We only have one more flight before we're finally in Mozambique. We were greeted by an amazingly gorgeous sunrise upon landing here in J'burg. So far, so good...we're just hoping the same for our luggage! I thought I would share my journal from my flight to Paris on Wed. It kinda summarizes everything I'm feeling:
9/19/07-I sit here on a plane high above the Atlantic Ocean-smack in the middle. Everyone around me asleep, lights dimmed, all is quiet; but outside the plane's windows it is bright as day-clear blue sprinkled with white fluffy clouds. Then you called to me. I read through Philippians and as I do, I am amazed at your goodness, faithfulness, and perfect timing. This very weekend one year ago I told you I would not go to Africa and you brought me to my knee. After months of trying, patiently waiting for me to sit still in your presence and listen, you had had enough. Mute for 3 days we wrestled and in the end, you spared me. I walked away with only a limp. I conceded and fell at your feet. You restored me and continued sharing your vision with me-a vision I am carrying out in this moment as I am on my way to Africa. That semester in Inversion, we dove into Philippians and you spoke to me often through those words. Funny now, one year later to the date, as a body, Fellowship is studying these words again. As I read over it a few moments ago, I was reminded of how you spoke to my heart and how all these things have been fulfilled since then.
"And I am sure of THIS, that he who began a good work in you WILL bring it to completion at the day of Jesus Christ."
"Let each of you look not only to his own interest, but also to the interest of others. Have this mind among yourselves, which is yours in Christ Jesus...but made himself nothing, taking the form of a servant...he humbled himself by becoming obedient to the point of death...so that at the name of Jesus every knee should bow, in heaven and on earth and under earth, and every tongue confess that Jesus Christ is Lord, to the glory tof God the Father."
"For it is God who works in you, both to will and to work for his good pleasure. Do ALL things without grumbling or questioning, that you may be blameless and innocent, children of God without blemish in the midst of a crooked and twisted generation, among whom you SHINE as lights in the wold, holding fast to the word of life, so that in the day of Christ I may be poud that I did NOT run in vain or labor in vain."

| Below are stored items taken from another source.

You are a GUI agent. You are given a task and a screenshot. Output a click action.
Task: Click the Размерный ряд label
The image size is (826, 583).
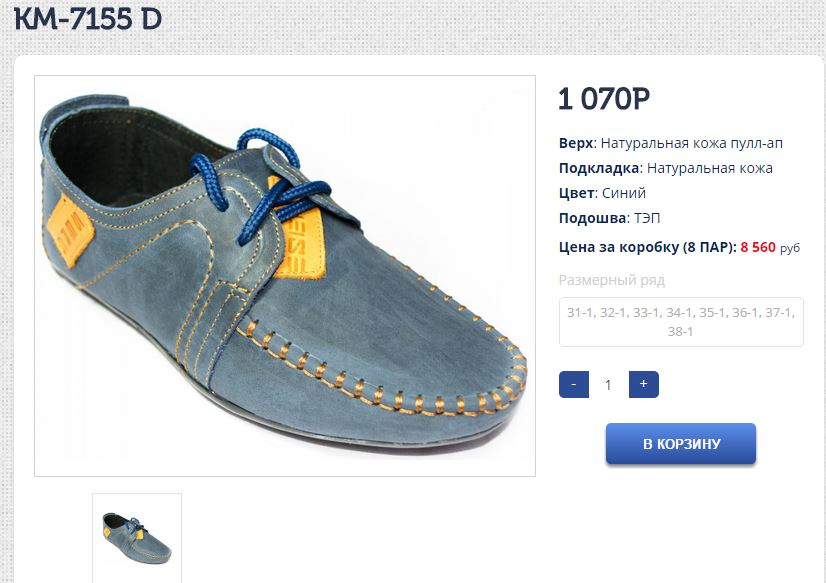point(611,280)
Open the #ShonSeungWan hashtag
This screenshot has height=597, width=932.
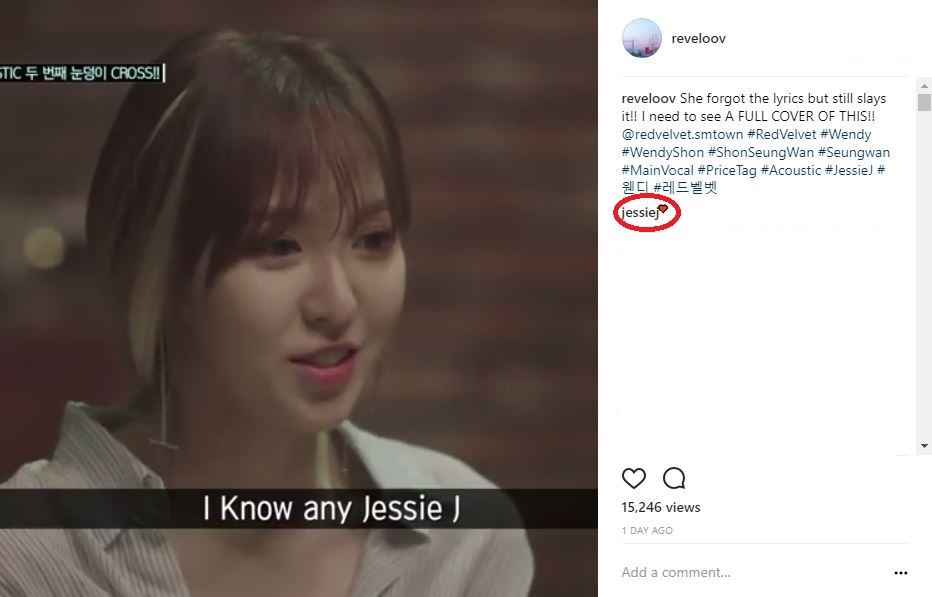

"But one thing I do: forgetting what lies behind and straining foward to what lies ahead. I press on toward the goal for the prize of the upward call of God in Christ Jesus."
"Therefore, my brothers, whom I love and long for, my joy and crown, stand firm thus in the Lord, my beloved."

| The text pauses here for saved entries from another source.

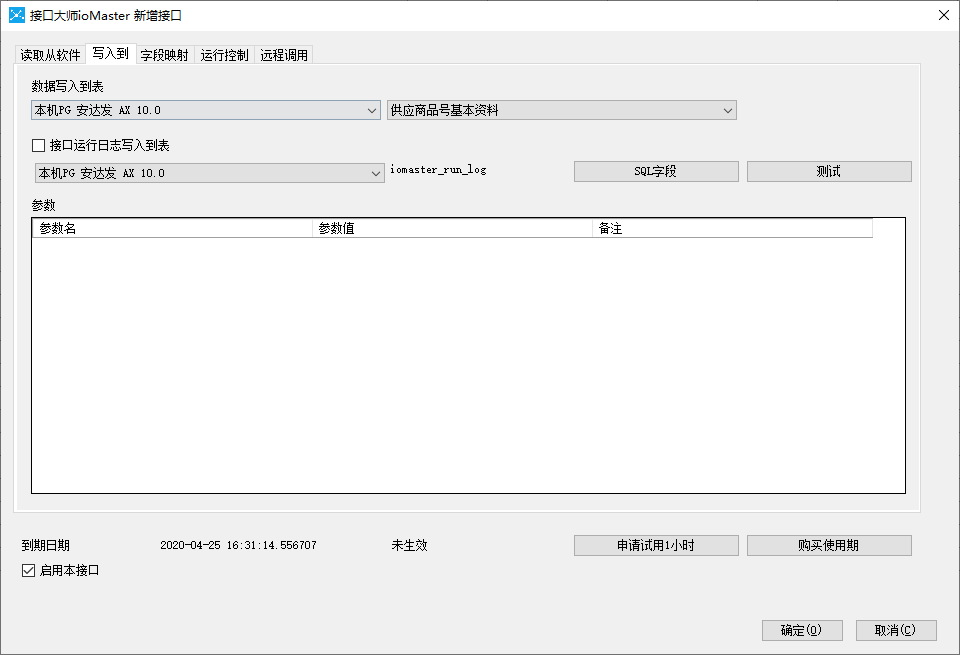Screen dimensions: 960x655
Task: Click the 参数值 column header
Action: tap(452, 229)
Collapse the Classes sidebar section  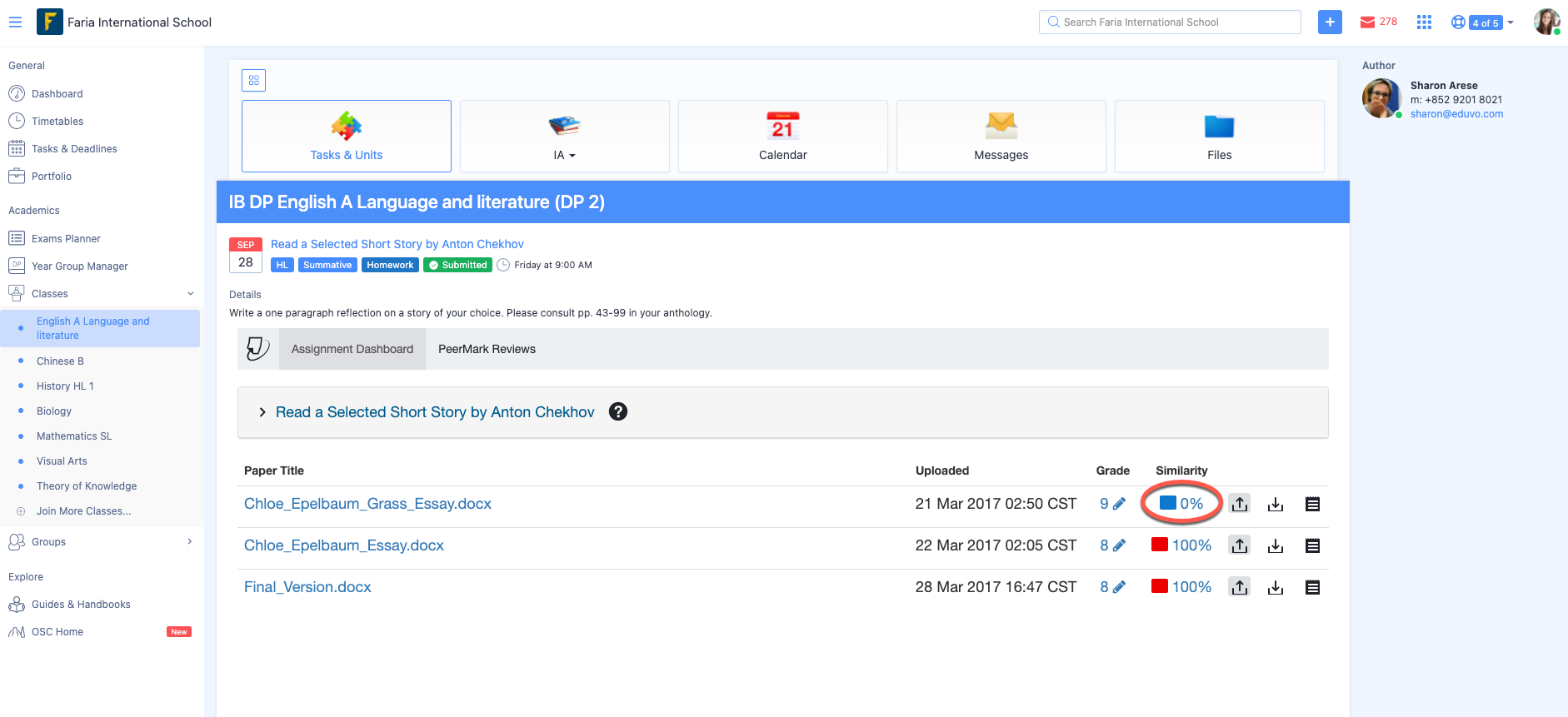[190, 294]
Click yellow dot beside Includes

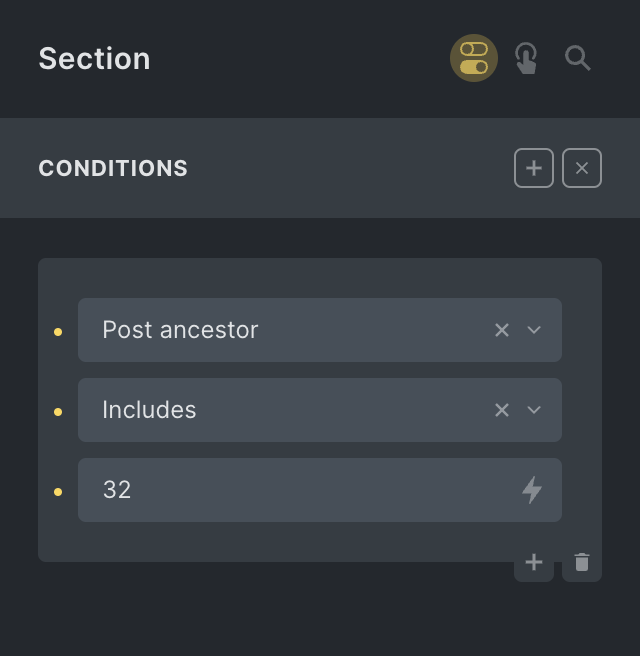tap(58, 411)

"Rejoice in the Lord always; again I will say REJOICE. Let your reasonablesness be known to everyone. The Lord is at hand; do NOT be anxious about anything, but in everything by prayer and supplication with thanksgiving let your requests be known to God. And the PEACE of God, which surpasses all understanding, will guard your hearts and your minds in Christ Jesus."
"Not that I am speaking of being in need, for I have learned in whatever situation I am to be content. I know how to be brought low, and I know how to abound. In any and every circumstance, I have learned the secret of facing plenty and hunger, abudnance and need. I can do ALL things through him who strengthens me."

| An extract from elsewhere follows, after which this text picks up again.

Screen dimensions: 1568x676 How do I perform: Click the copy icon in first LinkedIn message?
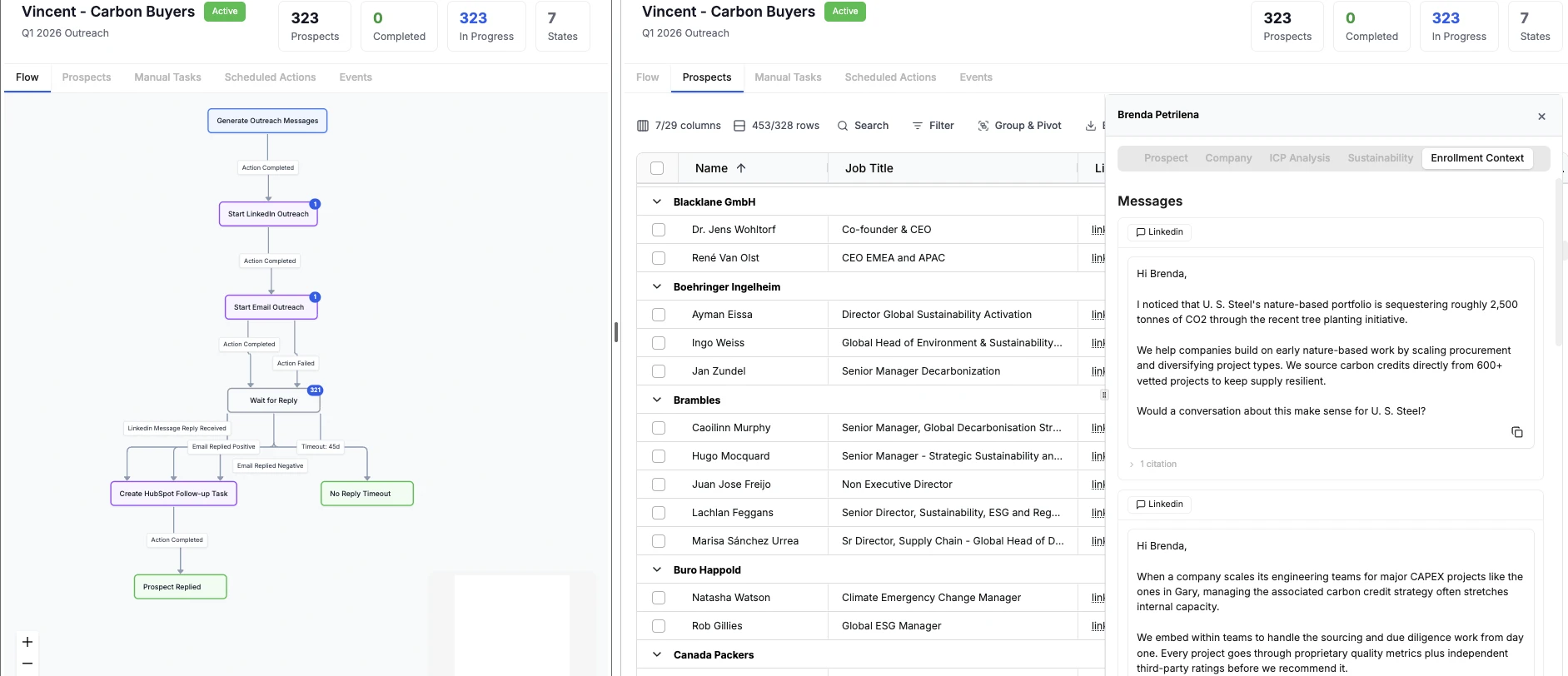(1516, 432)
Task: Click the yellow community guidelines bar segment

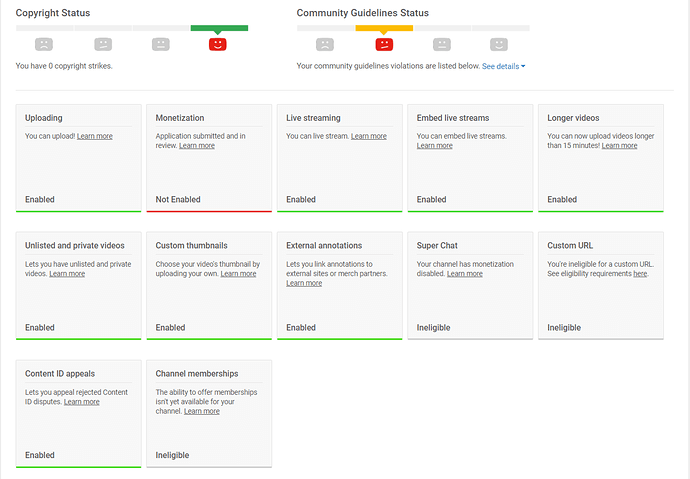Action: 384,28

"To our God and Father be glory forever and ever. Amen."
It is such wonderful reassurance to watch Him work out His plans for His glory and I know that many unimanginable riches are in store. I cannot explain the peace this has given me as I embark on this journey-truly giving my life wholly to Him!
"In hope he believed against hope...He did not weaken in faith when he considered his own body...No distrust made him waver concerning the promise of God, but he grew strong in his faith as he gave glory to God, fully convinced that God was able to do what he has promised." -Romans 4:18-21
After true acceptance of His promises, I feel these verses sum up this past year of my walk. I feel and pray it will remain true for this coming season!